Like everything on Earth, fashion evolves with society; such as corsets rarely being worn under large ball gowns, but rather as Vivienne Westwood tops. Gendered fashion has transformed heavily throughout history, often in correlation with economic or political changes, however it is undeniable that Western colonialism played a large role in enforcing gendered fashion in many Eastern countries.
Let’s take Iran as an example. They have been on the receiving end of feminist critique over strict gendered laws, but it was imperialism that enforced this gendered fashion upon Iran. Fashion heteronormativity was mainly present in only Western countries, whereas Iran did not have clothes or gender defined in a hyper-categorised way. Iranian dress after 1650 shifted towards tailored garments (previously men and women wore long robes with loose ankle-length trousers), with menswear being more elaborate than womenswear; reflecting male ostentation by their European counterparts.
With the rise of the Empire, and its increasing power, Iran sought an opportunity to try and use trade relationships to help their economic crisis. So, to please the imperialists, in 1936 a forced heterosexuality was imposed on clothing as traditional men’s clothing was banned, with the Shah declaring ‘westerners shouldn’t laugh’. A forced unveiling of women was imposed, humiliating and alienating many Iranian women, causing some to commit suicide.
When we look at the way women have been controlled throughout history, by men and governments, it is interesting to understand that religion has never been the issue, but rather the people influencing these decisions. In the present day now with a forced veiling of Iranian women, Western feminists should learn the full history of Iran’s relationship with the veil, before jumping to defend ‘oppressed women’, and also take a moment to reflect on forced unveiling within their own European countries.
We can also look at the Ottoman empire in relation to colonialism enforcing gendered fashion. During the 16th century, Turkish fashion was centred in functionality, but also opulence as the Empire reached a peak of economic and political power. Both men and women wore loose fitting dress, made from silk, velvet and satin. However, during the 17th century, Western influence began, as seen through the westernisation of military apparel to include dark suits with embroidery and a fez.
During the 18th century, Lady Mary Wortley (wife of the British ambassador to Istanbul) noted the attire of Ottoman women ‘reflected their dignity and rights’, as they had access to the justice system and business partnerships, a right many European women did not have. Moreover, many British women who would travel to the Ottoman Empire wore their traditional Turkish dress as a symbol of freedom and rights.

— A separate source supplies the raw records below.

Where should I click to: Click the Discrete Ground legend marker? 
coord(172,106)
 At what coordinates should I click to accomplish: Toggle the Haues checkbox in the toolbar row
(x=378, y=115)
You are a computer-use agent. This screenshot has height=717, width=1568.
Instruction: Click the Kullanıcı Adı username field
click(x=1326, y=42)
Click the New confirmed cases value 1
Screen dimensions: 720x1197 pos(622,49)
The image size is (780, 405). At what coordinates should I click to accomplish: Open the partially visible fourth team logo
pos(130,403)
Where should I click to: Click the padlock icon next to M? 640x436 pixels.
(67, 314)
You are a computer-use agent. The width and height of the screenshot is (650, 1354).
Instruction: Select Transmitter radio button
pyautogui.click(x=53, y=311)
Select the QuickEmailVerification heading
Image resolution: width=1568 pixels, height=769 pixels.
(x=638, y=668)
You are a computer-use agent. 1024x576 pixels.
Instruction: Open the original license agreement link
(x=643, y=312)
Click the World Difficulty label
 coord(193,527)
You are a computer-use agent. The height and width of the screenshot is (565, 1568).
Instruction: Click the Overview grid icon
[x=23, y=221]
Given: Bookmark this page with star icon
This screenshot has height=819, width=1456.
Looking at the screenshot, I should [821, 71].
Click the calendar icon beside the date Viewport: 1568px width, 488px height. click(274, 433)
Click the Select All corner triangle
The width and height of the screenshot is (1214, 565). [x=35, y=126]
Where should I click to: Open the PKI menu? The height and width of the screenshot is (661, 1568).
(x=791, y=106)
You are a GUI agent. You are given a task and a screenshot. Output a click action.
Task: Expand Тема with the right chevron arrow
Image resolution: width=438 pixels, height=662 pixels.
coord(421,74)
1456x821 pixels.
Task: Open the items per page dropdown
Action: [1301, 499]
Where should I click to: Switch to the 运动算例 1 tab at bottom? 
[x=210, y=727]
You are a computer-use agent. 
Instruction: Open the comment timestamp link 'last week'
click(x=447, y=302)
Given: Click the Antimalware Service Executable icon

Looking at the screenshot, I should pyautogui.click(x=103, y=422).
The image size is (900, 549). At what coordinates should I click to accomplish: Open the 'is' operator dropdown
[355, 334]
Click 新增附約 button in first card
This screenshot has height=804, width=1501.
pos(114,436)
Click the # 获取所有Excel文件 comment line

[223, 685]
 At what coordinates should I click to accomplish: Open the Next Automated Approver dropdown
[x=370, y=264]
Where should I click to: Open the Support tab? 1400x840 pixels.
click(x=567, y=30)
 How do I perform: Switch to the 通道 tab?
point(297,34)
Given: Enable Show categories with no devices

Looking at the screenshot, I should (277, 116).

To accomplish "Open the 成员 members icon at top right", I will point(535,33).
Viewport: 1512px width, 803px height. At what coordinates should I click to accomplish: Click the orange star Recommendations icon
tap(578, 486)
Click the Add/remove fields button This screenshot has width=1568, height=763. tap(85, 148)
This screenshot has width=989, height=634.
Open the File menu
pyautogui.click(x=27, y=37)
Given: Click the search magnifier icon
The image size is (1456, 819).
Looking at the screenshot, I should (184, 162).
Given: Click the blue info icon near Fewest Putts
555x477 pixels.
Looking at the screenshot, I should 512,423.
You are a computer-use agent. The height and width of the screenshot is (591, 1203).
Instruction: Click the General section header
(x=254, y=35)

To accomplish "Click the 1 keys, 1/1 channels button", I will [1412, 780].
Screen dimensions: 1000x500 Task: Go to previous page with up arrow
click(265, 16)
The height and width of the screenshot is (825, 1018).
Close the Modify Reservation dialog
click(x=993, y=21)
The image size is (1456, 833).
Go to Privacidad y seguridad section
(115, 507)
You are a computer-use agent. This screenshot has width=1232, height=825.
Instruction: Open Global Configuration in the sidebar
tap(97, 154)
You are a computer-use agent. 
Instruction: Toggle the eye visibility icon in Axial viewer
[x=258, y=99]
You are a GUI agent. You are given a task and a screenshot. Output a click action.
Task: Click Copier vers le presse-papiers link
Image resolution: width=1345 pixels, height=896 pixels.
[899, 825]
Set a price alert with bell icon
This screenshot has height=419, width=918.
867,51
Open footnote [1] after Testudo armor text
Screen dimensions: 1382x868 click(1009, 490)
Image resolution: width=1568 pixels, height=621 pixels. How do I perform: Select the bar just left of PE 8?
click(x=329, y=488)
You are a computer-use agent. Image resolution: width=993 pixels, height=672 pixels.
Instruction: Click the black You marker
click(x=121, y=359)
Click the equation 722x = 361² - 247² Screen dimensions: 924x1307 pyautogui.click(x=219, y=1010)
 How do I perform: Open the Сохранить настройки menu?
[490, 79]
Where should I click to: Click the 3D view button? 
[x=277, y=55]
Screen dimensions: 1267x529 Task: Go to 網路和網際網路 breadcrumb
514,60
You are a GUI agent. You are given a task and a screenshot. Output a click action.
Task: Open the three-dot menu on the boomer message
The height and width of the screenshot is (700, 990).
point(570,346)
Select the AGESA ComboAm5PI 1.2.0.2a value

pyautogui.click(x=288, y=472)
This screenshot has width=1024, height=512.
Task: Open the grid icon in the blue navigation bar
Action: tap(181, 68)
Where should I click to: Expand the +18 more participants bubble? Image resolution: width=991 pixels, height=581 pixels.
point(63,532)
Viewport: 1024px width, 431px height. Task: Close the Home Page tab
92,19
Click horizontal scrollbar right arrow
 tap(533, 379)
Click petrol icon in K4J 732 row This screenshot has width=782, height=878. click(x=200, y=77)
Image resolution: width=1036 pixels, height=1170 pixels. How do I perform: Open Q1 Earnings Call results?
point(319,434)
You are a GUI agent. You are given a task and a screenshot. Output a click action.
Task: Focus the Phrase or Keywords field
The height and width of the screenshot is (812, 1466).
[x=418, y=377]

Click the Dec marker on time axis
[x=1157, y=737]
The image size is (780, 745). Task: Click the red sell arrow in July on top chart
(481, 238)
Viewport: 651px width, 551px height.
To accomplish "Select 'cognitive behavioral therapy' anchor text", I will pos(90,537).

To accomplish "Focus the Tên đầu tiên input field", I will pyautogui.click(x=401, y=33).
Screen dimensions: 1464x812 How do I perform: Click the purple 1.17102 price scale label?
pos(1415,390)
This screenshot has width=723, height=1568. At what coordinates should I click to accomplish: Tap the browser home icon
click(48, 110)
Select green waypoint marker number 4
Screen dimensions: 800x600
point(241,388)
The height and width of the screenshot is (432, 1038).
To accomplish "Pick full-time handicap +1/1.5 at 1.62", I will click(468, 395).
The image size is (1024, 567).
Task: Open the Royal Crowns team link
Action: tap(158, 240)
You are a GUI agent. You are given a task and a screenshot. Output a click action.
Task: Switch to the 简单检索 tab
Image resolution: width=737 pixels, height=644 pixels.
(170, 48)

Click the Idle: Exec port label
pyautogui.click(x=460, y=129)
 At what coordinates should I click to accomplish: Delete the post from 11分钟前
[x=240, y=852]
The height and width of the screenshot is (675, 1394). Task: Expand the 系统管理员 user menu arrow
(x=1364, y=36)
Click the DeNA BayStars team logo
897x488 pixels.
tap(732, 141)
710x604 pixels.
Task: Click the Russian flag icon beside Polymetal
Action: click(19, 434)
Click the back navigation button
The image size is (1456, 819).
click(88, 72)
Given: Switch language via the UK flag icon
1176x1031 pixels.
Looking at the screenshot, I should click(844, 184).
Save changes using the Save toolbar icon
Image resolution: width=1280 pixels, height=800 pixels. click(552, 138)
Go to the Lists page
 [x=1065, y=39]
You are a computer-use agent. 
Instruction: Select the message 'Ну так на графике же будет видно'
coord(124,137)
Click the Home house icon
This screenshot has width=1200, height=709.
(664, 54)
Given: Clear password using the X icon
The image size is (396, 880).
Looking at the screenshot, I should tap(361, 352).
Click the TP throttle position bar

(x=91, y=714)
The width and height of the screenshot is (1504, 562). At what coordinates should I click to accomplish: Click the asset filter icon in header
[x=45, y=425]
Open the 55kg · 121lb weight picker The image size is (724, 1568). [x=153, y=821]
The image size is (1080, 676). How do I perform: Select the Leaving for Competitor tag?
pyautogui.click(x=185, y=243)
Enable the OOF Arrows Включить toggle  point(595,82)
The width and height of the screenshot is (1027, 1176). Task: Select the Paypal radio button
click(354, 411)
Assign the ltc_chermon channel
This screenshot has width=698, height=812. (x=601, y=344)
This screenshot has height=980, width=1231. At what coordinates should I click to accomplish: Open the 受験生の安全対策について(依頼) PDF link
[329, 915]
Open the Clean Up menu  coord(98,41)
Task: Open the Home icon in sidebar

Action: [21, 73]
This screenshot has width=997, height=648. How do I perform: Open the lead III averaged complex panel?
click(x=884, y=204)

Despite all of this, from 1923, traditional clothing was banned to promote ‘modern’ Western attire.
Turkish women smoking hookah around 1910
The key aspect I find in both situations is the impact the laws have had on women. Gendered fashion predominantly affects women more than it affects men, and throughout history women have been wrongfully controlled through their clothes. I would hope that we can now move into an age where women from all around the world feel free to dress as they please, with no external influence to coerce decisions.
When discussing how fashion has changed throughout history, we should look at the idea of modern fashion, and what has been considered the ‘future’ during each time period. I believe that the concept of ‘modern fashion’ is an Orientalist idea because all fashion today is ‘modern’ as we are all living in the same time period. So asserting that Western fashion holds more value and evolution than Eastern fashion is a colonial mindset, and what caused all of these strict rules in the past, be it forced unveilings, or a ban on traditional clothes.